DALIA: He doesn’t want to come here? Mike?

RANDA: Mike who? Which Mike?

DALIA: He’s not going to come here?

RANDA: Why would he go, Dalia? Why would he go? You were trying to kill him.

On cross, Salnick emphasized the number of times Mohamed was in contact with Dalia after July 31 outside of police control—there were an astounding seventy-five calls within the span of six days, Mohamed’s entire career undercover. Then, while arguing for the inclusion of Mike’s bank records before 2009, which I opposed as irrelevant, Salnick inadvertently led the discussion into a cul-de-sac that articulated what many of us had been wondering since the trial began:

JUDGE COLBATH: How is it that this evidence [Mike’s 2008 bank records] falls into that category [evidence that might “impeach him, which goes to the heart of the case”]?

SALNICK: Because the jury has to decide as part of their fact-finding process here if they want to believe Mr. Dippolito or not. If they
don’t believe Mr. Dippolito, and they think that—yeah, he could have put his wife up to this, and this was partly his idea—they have the right to look at everything that he’s been cross-examined on.

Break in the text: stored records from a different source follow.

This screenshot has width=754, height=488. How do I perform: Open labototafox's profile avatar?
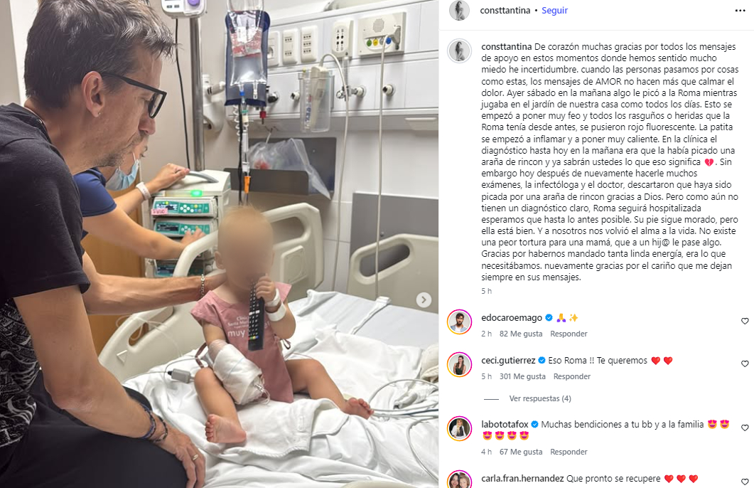click(459, 428)
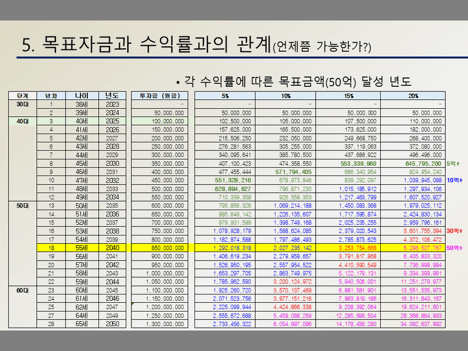
Task: Select the bullet text about 목표금액(50억) 달성 년도
Action: [294, 82]
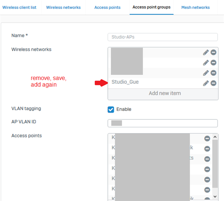The height and width of the screenshot is (201, 224).
Task: Remove the fifth access point entry
Action: click(x=207, y=180)
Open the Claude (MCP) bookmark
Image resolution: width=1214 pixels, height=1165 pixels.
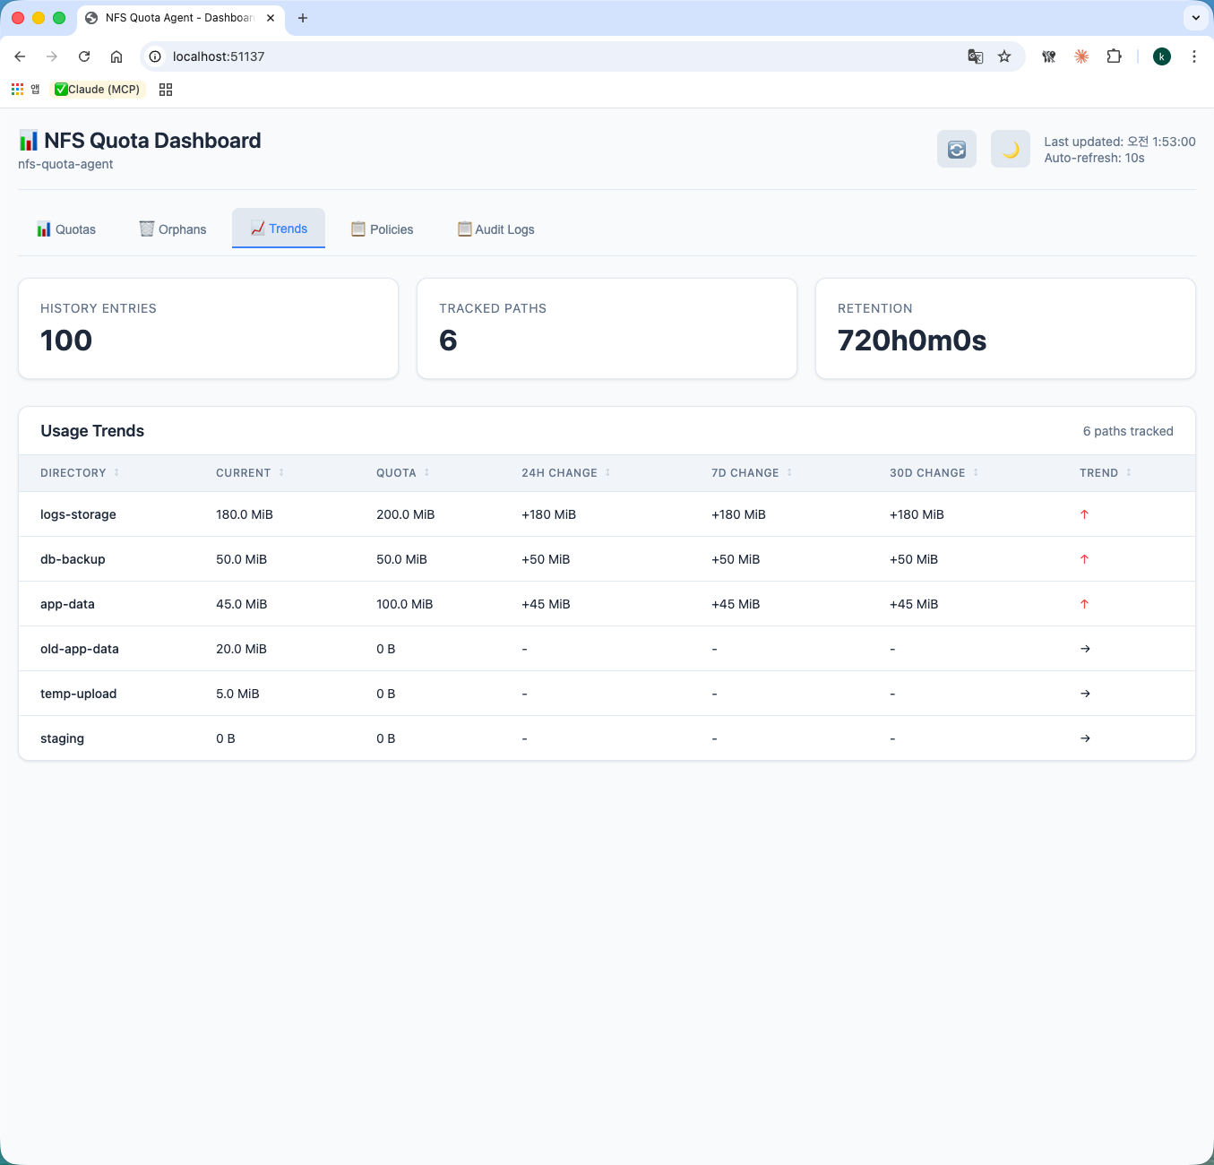tap(98, 90)
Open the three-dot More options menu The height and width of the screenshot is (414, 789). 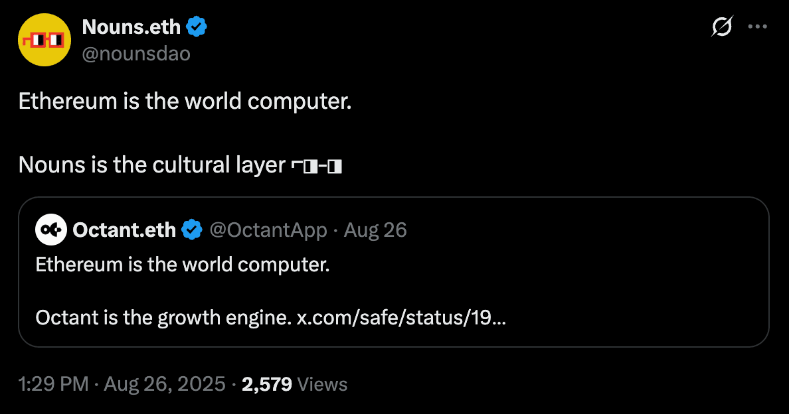(x=758, y=27)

JUDGE COLBATH: That’s what’s been mysterious to me: Where is there any evidence thus far . . . Let’s say the State didn’t put Mr. Dippolito on, or let’s say that everything that came out of his mouth is a lie: Where is
he
pointing the finger at your client? What testimony? I mean, he was kept in the dark about this whole thing until . . . Where is there evidence [he] orchestrated any of this?

SALNICK: That’s for the jury to decide, Judge.

JUDGE COLBATH: No, no, no—I’m asking
you
: What evidence do you have that Mr. Dippolito had anything to do with her arrest?

SALNICK: He doesn’t have to say the magic words “We’re involved in a reality television program.”

JUDGE COLBATH: You’ve got to tell me the evidence upon which you want to offer this in. It’s wishful thinking.

SALNICK: It’s not wishful thinking. The evidence deals with his credibility.

JUDGE COLBATH: Let’s say he’s the most incredible person in the world!

SALNICK: I think that the defense has the right to argue to the jury that he is as
in
-credible as he is, and therefore we can’t believe what he says. And one of the things that he clearly said was, he didn’t know anything about a reality TV plot. He didn’t know anything about reality TV. And I use that term “reality” generically—whether it’s viral YouTube or reality TV, he told the jury he had nothing to do with that.

JUDGE COLBATH: Well, where is the evidence right now? Now, maybe something is going to come out in your [cross] that will change the complexion of this, but where is the evidence right now that he did have some knowledge of reality TV?

SALNICK: Judge, that evidence is going to come out in the defense’s case.

JUDGE COLBATH: Well, that may be true, but right now I don’t see it.

At this point, I tried to jump in, which the Judge addressed with his typical wit:

PARKER: Judge, may I put something on the record?

JUDGE COLBATH: If you’d like to snatch defeat from the jaws of victory, go ahead.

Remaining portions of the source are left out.